Tras su debut como directora en Hermosa venganza (2020), las expectativas por ver nuevamente a Emerald Fennell detrás de la cámara han sido muy altas. Su ópera prima cosechó numerosos elogios y consiguió premios en casi todos los certámenes a los fue nominada, en especial en la categoría de Mejor Guión Original (fue vencedora en las galas de los BAFTA y los Oscar). Saltburn, el segundo filme de la autora británica, asume mucho más riesgos que su trabajo anterior llevando la trama y la narrativa a niveles que podrían considerarse audaces. Sin embargo, conforme pasan los minutos la elegante puesta en escena y la poderosa personalidad de sus protagonistas se diluyen hasta que la película se transforma en un bonito repositorio que no alberga nada especial.
Oliver (Barry Keoghan) -académicamente admirable y hasta cierto punto misterioso- es admitido en la Universidad de Oxford como becario. En esta casa de estudios conoce a Felix (Jacob Elordi) -sociable, de noble cuna, pero, sobre todo, deseado por ambos sexos-. A pesar de ser muy distintos, entablan una amistad que los lleva a pasar el verano en la mansión de Felix -un hermoso castillo medieval que contiene piezas de arte invaluables-, junto a su excéntrica familia. Hechos fuera de lo común, entre ellos varias muertes sin explicaciones claras, dan un giro a la trama que hasta ese momento proponía el despertar universitario en medio de fiestas, flirteos y una fina capa de erotismo juguetón.
El principal problema de Saltburn es la dilatación de escenas que subrayan las intenciones de Fennell. La fijación que siente Oliver por Felix se convierte, en primera instancia, en una obsesión de orígenes patológicos mezclado con una inevitable atracción homoerótica que en el último tramo de la película termina derrumbándose cuando descubrimos que “nada es lo que parece ser”. La directora recurre a circunstancias polémicas para expresar la enfermiza mentalidad de su personaje central, pero todo lo accesorio que rodea a estas mismas situaciones se sienten forzadas, pomposas y redundantes. Se entiende que el afán de Fennell se sostiene en la provocación, lo cual funciona a través de sus desnudos y sus diálogos mordaces. Además de la innecesaria extensión de las secuencias, lo que desilusiona es el despilfarro del despliegue visual y del excelente reparto que desembocan en un final burdo que busca imitar la eficiencia de un thriller noventero.

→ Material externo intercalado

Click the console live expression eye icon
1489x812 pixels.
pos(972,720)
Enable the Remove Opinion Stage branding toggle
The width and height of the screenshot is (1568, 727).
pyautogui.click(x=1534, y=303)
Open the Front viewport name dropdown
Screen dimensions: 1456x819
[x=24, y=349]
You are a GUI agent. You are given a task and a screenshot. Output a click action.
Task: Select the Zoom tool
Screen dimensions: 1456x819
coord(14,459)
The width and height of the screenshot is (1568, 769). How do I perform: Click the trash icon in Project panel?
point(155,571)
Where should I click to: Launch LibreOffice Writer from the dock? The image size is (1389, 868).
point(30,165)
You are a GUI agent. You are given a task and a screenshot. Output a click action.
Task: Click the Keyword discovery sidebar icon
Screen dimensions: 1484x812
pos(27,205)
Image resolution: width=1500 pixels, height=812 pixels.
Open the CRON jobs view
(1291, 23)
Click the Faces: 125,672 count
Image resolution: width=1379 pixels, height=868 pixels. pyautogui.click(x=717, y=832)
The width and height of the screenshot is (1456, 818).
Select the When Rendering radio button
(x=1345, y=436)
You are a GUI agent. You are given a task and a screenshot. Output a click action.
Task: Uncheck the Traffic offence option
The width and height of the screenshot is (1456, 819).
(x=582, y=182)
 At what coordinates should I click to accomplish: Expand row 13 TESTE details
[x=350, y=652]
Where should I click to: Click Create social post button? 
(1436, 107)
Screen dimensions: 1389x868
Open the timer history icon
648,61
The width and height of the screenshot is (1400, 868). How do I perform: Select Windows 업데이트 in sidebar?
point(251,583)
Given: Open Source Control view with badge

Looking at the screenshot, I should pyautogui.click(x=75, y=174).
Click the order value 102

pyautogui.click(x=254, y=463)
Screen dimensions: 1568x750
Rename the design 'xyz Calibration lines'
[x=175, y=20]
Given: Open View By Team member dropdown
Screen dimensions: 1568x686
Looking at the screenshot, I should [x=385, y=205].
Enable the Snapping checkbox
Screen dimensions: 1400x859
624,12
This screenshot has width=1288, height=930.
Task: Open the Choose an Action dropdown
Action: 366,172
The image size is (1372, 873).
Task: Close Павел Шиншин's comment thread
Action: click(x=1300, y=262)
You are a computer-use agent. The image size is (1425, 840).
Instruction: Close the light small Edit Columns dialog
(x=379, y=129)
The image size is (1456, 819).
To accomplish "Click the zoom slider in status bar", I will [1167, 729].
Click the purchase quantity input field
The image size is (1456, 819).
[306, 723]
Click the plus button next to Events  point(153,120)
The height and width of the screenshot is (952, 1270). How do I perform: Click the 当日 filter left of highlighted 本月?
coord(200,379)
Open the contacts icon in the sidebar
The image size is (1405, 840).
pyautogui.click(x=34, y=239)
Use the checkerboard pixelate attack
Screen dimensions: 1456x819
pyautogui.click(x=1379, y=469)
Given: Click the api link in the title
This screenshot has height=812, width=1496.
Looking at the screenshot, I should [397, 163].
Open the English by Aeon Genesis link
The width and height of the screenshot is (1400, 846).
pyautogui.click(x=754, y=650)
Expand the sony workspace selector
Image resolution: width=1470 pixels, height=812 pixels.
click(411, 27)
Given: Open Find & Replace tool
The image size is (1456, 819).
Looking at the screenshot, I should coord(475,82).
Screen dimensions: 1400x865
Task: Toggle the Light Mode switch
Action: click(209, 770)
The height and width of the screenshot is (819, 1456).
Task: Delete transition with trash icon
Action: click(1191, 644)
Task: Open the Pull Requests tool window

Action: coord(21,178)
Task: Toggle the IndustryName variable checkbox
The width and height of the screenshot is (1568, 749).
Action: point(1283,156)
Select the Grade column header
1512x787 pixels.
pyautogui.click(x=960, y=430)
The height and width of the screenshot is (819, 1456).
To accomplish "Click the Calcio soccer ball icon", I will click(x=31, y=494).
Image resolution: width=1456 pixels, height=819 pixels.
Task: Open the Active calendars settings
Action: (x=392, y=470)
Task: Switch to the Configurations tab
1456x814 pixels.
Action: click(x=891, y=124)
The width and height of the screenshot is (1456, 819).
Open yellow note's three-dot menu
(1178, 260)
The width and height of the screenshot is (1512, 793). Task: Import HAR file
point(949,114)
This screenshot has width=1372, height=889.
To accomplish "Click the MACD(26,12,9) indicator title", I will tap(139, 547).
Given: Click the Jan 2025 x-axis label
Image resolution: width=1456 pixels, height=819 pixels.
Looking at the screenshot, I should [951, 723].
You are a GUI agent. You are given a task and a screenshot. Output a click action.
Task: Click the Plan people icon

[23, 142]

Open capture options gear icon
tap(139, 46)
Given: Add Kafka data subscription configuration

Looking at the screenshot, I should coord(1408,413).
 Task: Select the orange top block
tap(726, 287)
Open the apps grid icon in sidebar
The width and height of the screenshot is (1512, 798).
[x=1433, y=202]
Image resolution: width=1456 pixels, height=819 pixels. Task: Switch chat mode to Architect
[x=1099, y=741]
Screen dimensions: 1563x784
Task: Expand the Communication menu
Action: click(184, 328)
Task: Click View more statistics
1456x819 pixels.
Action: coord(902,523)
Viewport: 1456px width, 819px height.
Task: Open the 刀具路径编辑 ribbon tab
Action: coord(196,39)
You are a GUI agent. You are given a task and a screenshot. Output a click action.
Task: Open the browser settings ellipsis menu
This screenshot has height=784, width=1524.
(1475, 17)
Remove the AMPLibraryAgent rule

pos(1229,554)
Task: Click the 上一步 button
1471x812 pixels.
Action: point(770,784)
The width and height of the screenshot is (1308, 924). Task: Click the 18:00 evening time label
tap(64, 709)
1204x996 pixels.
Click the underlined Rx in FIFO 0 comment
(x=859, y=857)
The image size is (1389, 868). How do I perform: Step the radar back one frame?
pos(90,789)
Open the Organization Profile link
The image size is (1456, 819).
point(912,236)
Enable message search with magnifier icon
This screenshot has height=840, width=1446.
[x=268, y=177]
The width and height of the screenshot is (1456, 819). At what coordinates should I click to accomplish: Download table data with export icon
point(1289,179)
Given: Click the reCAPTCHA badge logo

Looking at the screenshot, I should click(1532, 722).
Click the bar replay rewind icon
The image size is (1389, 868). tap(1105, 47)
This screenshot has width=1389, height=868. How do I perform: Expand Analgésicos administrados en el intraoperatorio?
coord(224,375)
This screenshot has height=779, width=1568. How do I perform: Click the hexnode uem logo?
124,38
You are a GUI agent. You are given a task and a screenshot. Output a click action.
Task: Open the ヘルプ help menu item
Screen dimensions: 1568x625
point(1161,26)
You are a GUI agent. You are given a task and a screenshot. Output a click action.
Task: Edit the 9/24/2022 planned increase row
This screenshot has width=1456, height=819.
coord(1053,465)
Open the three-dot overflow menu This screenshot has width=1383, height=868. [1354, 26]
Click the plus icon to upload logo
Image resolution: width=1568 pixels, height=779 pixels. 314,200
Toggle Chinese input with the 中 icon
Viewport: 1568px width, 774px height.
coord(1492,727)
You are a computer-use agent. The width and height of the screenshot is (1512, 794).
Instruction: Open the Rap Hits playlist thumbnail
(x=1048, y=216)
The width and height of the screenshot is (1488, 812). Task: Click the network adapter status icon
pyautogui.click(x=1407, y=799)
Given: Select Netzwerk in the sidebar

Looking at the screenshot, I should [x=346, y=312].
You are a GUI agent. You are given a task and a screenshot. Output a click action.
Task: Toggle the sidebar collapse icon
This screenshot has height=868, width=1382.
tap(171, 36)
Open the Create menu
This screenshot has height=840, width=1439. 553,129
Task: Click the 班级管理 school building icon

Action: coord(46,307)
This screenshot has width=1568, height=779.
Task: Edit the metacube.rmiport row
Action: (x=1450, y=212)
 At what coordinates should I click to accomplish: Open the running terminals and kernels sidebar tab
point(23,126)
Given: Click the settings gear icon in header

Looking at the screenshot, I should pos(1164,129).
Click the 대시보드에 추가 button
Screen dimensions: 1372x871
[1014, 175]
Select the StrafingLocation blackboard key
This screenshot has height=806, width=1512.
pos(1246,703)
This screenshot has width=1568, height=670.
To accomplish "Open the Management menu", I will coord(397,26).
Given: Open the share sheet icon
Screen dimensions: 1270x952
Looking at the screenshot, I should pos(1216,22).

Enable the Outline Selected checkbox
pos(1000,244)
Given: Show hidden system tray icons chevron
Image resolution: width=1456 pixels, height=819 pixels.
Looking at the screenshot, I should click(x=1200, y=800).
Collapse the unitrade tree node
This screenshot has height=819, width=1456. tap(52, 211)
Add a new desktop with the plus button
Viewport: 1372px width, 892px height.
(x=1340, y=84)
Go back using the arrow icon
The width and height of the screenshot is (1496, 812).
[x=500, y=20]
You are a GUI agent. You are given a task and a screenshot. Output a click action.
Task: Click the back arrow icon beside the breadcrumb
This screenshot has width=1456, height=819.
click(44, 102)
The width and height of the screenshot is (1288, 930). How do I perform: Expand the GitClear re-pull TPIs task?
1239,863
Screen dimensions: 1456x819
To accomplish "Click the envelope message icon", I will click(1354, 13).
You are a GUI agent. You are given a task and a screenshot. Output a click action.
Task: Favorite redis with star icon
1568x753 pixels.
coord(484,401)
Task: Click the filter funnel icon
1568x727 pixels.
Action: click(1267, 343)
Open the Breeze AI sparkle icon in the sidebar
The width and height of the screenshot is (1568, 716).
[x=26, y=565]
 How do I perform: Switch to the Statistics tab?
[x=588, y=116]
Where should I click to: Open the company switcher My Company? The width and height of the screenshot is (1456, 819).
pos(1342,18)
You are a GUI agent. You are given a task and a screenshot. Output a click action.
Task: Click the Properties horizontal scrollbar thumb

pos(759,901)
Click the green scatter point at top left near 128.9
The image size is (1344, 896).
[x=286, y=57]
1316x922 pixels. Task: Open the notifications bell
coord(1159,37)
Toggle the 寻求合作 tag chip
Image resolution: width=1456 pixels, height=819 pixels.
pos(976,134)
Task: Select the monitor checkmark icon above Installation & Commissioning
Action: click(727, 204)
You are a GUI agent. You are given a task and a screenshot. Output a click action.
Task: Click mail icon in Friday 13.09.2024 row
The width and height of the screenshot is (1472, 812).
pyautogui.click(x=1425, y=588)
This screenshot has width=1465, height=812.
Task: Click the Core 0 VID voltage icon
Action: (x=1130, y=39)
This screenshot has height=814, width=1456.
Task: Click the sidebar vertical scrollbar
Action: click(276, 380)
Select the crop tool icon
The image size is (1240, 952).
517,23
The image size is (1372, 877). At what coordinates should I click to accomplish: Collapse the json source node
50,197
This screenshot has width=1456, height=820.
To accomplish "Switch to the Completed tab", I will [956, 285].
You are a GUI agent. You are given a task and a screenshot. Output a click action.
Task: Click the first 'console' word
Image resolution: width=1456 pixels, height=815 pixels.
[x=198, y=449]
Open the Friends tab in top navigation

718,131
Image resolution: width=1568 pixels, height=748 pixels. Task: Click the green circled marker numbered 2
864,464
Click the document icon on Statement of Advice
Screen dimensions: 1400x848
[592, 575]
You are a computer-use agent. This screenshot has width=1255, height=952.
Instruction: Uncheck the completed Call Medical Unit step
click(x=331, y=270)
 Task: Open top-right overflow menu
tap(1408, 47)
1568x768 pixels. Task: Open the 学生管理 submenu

Lo que sí es destacable en Saltburn es el trabajo de Keoghan. Perturbado y ambivalente, despierta desprecio y compasión. Las escenas donde bebe el agua en que Felix tomó un baño mientras se masturbaba y aquella en que llora acostado, desnudo, en una tumba bajo la lluvia erizan a cualquiera y refuerza la personalidad transgresora de Fennell. No obstante, la interpretación de Keoghan no alcanza para salvar a una película que se deshace a fuego lento. En el reparto también marcan diferencias Rosamund Pike como Elspeth y Alison Oliver en el rol de Venetia, madre y hermana de Felix, respectivamente.
Si bien Saltburn defrauda, también es justo decir que la búsqueda de un camino controversial por parte de su creadora es bueno en el sentido de romper convencionalismos para poner sobre el tapete temas donde diversos géneros cinematográficos se asocian. En esta ocasión, a Fennel le sale el tiro por la culata y solo nos queda esperar su siguiente película para que confirme la gran capacidad narrativa que le vimos en su multipremiado primer largometraje.